Lundi 11 avril

La duplicité.
Elle est laide, la duplicité, chez les collégiens. Les lèvres peintes, le maquillage appliqué maladroitement, la démarche hésitante. Ils mentent, mal. Nous sourient et se foutent de nous dès qu’on tourne le dos. Se moquent de celui qui parle trop, de celle qui se trompe, avant de leur demander un service.
Ils sont doubles. Ils apprennent à l’être.
Elle est belle, certains jours, la duplicité. Ils ont décidé de se montrer sous leur meilleur jour. Le collier est droit, la coiffure parfaite jusqu’à la dernière mèche.

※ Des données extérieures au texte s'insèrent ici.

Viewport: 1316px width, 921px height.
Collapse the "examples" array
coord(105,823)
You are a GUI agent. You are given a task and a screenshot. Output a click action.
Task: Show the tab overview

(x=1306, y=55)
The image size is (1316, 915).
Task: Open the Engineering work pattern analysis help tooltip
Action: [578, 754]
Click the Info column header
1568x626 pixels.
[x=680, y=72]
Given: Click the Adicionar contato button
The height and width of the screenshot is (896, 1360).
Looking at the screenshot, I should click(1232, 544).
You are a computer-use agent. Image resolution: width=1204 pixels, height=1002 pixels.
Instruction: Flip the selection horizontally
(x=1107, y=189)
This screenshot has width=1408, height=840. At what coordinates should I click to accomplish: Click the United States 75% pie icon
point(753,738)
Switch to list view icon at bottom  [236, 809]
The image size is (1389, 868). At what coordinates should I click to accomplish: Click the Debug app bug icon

Ils vont se montrer sérieux, concentrés. Participer, proposer. Pour voir ce que ça fait, d’être bon élève.
Avant, quand je débutais, je les traitais avec froideur, quand ils arrivaient, scène trois acte un, rôle du bon élève.
Il faut, je pense, être indulgent. Ils apprennent. Ils apprennent qu’il faut s’adapter. Que notre esprit contient des multitudes. Des masques, que nous revêtons tour à tour, de plus en plus habilement. Qui peuvent nous dévorer, si nous n’y prenons pas garde. Il faut, je pense, leur apprendre à maîtriser cette puissance. Car elle fait, elle aussi, de nous des êtres humains.